*** THE DATA Section Begins ***

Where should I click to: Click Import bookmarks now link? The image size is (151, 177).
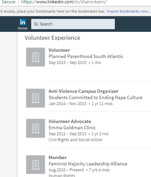click(x=129, y=11)
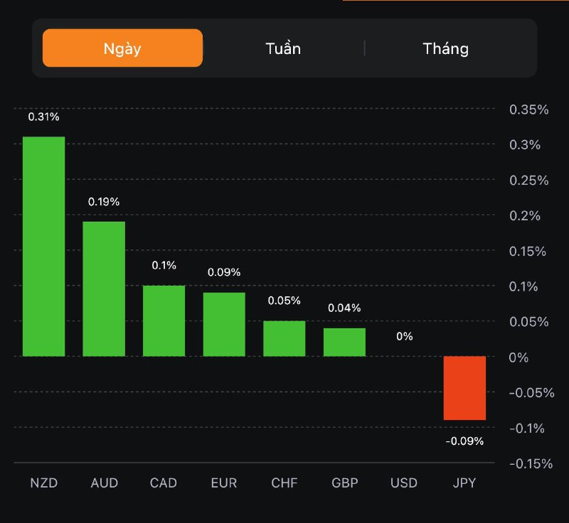The height and width of the screenshot is (523, 569).
Task: Click the USD currency label
Action: coord(404,483)
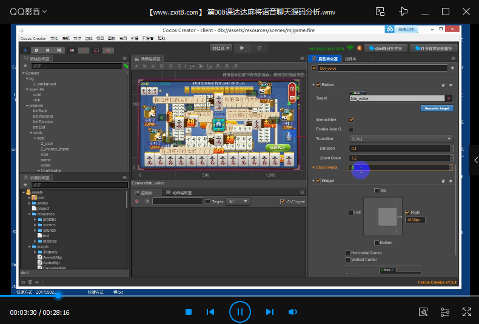Click the video progress bar handle
The image size is (479, 324).
pyautogui.click(x=58, y=296)
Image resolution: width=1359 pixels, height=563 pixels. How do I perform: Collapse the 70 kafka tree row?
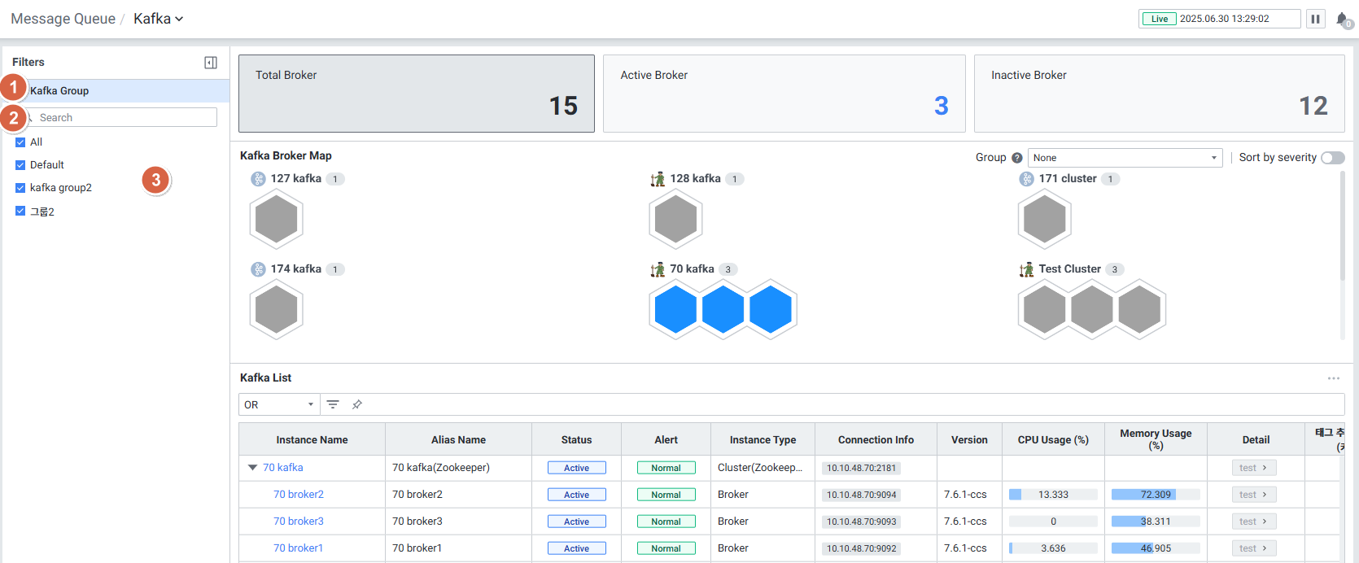coord(252,468)
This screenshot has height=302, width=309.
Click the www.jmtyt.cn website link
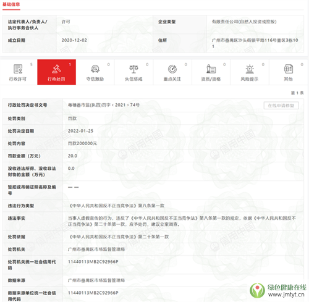(286, 295)
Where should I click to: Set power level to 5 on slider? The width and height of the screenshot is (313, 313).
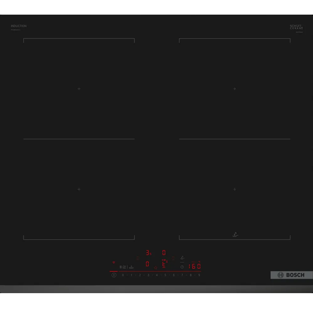(x=165, y=274)
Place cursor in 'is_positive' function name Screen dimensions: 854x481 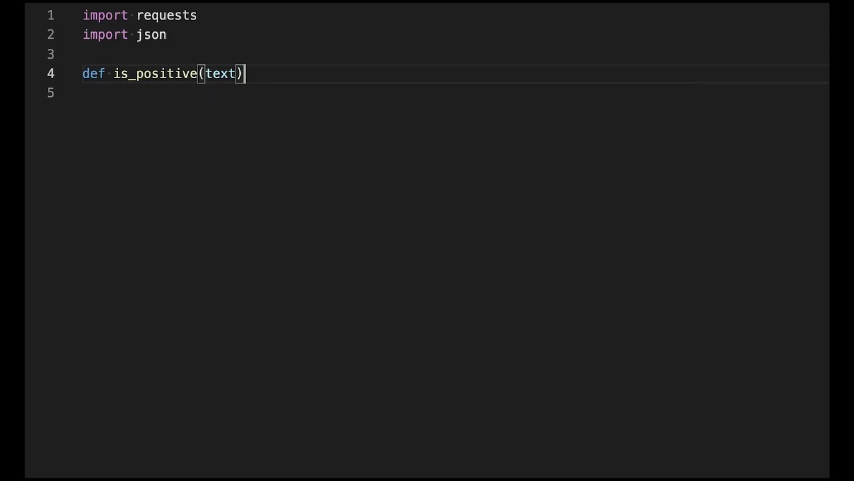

*** THE DATA Section Ends ***

*PROBLEM STATEMENT*: Starting at the line that contains "Click the www.jmtyt.cn website link", reproduce every line through the last one in the records exactly, and omit all pictures.

*ANSWER AREA*:
Click the www.jmtyt.cn website link
(286, 295)
Where should I click to: Set power level to 5 on slider? The width and height of the screenshot is (313, 313).
(x=165, y=274)
Place cursor in 'is_positive' function name Screen dimensions: 854x481 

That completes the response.